Let’s say we’re going to be super original and call our repo infrastructure
. Here’s how that might look:
├── certs
│ ├── Pulumi.development.yaml
│ ├── Pulumi.production.yaml
│ ├── Pulumi.yaml
│ ├── __main__.py
│ ├── requirements.txt
│ └── venv
├── cluster
│ ├── Pulumi.development.yaml
│ ├── Pulumi.production.yaml
│ ├── Pulumi.yaml
│ ├── README.md
│ ├── __main__.py
│ ├── requirements.txt
│ └── venv
├── shared_database
│ ├── Pulumi.development.yaml
| ├── Pulumi.production.yaml
│ ├── Pulumi.yaml
│ ├── __main__.py
│ ├── components
│ ├── requirements.txt
│ └── venv
├── domains
│ ├── Pulumi.development.yaml
│ ├── Pulumi.production.yaml
│ ├── Pulumi.yaml
│ ├── __main__.py
│ ├── requirements.txt
│ └── venv
├── cache
│ ├── Pulumi.development.yaml
│ ├── Pulumi.production.yaml
│ ├── Pulumi.yaml
│ ├── __main__.py
│ ├── requirements.txt
│ └── venv
├── shared_example_app
│ ├── Pulumi.development.yaml
│ ├── Pulumi.production.yaml
│ ├── Pulumi.yaml
│ ├── README.md
│ ├── __main__.py
│ ├── productionapp.py
│ ├── requirements.txt
│ └── venv
├── shared_bucket
│ ├── Pulumi.development.yaml
│ ├── Pulumi.production.yaml
│ ├── Pulumi.yaml
│ ├── __main__.py
│ ├── requirements.txt
│ └── venv
├── vpc
│ ├── Pulumi.development.yaml
│ ├── Pulumi.production.yaml
│ ├── Pulumi.yaml
│ ├── __main__.py
│ ├── requirements.txt
│ └── venv
└── vpn
├── Pulumi.development.yaml
├── Pulumi.production.yaml
├── Pulumi.yaml
├── __main__.py
├── requirements.txt
└── venv
You can see here that we’re using Pulumi stacks to target differing environments (in this case, development and production), and creating a new project for different layers and resources.
You’ll likely also notice that I’ve been quite liberal with my use of directories for each set of services. I’m not grouping all of the network/layer 2 resources into a single project, however I’m following the layering principle by not grouping any resources from different layers into the same project.
You can definitely reduce the number of projects here (for example, you might choose to groups the VPC and VPN projects together in a network
project) but I generally find that projects/directories are “free” and reducing the blast radius of changes makes people feel comfortable about contributing to these shared elements.

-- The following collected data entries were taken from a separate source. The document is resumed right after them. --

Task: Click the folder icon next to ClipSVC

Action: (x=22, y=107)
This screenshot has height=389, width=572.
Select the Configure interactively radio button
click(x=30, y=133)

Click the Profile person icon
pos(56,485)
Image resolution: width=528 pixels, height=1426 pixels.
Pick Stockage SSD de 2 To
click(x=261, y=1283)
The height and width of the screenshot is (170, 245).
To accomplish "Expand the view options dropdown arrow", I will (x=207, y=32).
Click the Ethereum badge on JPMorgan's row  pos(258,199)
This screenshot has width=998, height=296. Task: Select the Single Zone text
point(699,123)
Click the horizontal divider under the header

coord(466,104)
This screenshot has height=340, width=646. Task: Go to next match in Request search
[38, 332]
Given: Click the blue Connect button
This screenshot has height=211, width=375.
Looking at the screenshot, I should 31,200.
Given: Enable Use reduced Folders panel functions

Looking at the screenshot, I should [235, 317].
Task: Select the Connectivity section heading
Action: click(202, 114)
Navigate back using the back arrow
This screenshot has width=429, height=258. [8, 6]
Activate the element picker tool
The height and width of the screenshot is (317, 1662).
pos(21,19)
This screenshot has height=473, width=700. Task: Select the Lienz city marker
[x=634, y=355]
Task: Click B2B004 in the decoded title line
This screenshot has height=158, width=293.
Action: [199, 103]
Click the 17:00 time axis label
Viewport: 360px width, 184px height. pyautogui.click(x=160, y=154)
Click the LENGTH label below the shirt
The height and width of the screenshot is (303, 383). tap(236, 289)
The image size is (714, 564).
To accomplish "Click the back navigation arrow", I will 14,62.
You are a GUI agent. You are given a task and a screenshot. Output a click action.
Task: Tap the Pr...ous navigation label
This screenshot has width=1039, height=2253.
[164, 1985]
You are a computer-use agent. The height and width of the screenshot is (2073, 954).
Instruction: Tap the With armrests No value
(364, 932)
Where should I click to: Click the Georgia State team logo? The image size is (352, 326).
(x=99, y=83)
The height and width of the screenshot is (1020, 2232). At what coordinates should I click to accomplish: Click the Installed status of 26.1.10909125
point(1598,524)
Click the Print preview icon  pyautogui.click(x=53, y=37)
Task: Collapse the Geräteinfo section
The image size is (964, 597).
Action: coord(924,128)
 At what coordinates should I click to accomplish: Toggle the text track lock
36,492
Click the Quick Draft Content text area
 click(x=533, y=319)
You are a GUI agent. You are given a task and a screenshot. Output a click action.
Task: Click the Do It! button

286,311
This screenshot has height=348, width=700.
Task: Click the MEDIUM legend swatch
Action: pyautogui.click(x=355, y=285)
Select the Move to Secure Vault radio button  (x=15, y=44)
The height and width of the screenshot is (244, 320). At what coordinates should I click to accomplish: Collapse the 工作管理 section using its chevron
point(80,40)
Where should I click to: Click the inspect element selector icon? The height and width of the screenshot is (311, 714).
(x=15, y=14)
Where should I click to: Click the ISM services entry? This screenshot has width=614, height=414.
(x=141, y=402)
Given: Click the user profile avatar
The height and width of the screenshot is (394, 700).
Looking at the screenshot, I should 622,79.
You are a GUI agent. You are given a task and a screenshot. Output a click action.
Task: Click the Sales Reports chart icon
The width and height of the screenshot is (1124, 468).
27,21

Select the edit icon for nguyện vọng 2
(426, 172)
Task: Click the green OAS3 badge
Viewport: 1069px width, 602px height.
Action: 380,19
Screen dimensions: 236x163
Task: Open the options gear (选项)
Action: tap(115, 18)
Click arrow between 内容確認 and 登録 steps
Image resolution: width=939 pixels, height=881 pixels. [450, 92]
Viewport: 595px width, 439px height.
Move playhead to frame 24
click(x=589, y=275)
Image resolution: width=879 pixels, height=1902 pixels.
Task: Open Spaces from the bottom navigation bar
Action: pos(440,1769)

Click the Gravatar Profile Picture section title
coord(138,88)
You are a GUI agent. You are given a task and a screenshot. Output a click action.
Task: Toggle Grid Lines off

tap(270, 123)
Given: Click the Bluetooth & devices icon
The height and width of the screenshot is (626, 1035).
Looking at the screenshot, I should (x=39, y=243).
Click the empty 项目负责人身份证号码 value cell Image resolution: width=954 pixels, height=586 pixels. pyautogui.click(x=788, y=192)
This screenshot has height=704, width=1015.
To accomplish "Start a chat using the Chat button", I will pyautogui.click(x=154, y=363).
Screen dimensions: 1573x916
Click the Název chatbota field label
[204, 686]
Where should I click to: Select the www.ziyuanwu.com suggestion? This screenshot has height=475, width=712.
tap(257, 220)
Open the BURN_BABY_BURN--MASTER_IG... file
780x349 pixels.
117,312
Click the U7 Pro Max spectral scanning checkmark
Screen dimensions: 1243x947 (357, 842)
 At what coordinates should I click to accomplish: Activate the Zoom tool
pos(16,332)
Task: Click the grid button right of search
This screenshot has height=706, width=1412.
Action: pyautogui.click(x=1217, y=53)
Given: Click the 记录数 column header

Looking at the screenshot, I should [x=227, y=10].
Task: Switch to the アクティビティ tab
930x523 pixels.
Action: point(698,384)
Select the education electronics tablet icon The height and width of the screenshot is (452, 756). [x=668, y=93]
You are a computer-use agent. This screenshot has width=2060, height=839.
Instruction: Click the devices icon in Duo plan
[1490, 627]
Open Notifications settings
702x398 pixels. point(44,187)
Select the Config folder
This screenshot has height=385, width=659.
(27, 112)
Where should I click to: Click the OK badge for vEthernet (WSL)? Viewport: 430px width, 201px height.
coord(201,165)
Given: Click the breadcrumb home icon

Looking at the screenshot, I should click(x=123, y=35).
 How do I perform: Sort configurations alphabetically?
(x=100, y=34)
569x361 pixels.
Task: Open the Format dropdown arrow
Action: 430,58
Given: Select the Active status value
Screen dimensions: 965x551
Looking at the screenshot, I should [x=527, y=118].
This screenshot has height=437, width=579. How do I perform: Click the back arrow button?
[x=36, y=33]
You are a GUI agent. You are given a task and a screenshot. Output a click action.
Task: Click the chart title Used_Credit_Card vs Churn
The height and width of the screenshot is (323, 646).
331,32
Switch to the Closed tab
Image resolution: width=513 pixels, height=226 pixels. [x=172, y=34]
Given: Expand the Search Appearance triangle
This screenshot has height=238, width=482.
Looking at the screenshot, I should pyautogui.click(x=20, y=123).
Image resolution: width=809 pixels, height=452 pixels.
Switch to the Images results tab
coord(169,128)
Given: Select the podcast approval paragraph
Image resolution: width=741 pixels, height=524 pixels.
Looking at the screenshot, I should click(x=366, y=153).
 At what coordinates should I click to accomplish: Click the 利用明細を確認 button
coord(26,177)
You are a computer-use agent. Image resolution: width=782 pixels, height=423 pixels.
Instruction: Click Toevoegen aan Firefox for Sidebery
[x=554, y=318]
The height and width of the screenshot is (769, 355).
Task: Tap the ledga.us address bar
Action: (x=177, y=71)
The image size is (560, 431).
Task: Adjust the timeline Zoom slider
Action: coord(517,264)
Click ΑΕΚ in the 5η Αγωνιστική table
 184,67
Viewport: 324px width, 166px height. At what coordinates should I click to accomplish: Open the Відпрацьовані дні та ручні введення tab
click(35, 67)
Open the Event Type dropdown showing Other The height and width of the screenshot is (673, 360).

Once we get to our application repo, it’s a lot harder to be prescriptive, but let’s say we have a simple Go application called example-app
. Here’s how that might look:
.
├── Dockerfile
├── Makefile
├── docker-compose.yml
├── deploy
│ ├── Pulumi.development.yaml
│ ├── Pulumi.production.yaml
│ ├── Pulumi.yaml
│ └── main.go
├── go.mod
├── go.sum
├── main.go
├── readme.md
└── README.md
Hopefully this is fairly self explanatory, you’ve got your application and mechanisms for local development with a Dockerfile
and Makefile
, and we can put our Pulumi code in a deploy/
directory.
Finally, let’s take a look at an example encapsulation repo. These repos can be quite complex, so as an example, take a look at this Pulumi package which encapsulates some level compute here.
We’ve covered a lot of ground here, but hopefully this has given you some ideas on how you might want to structure your infrastructure as code. If you’re using Pulumi, as with all my content, always open to hearing better ideas!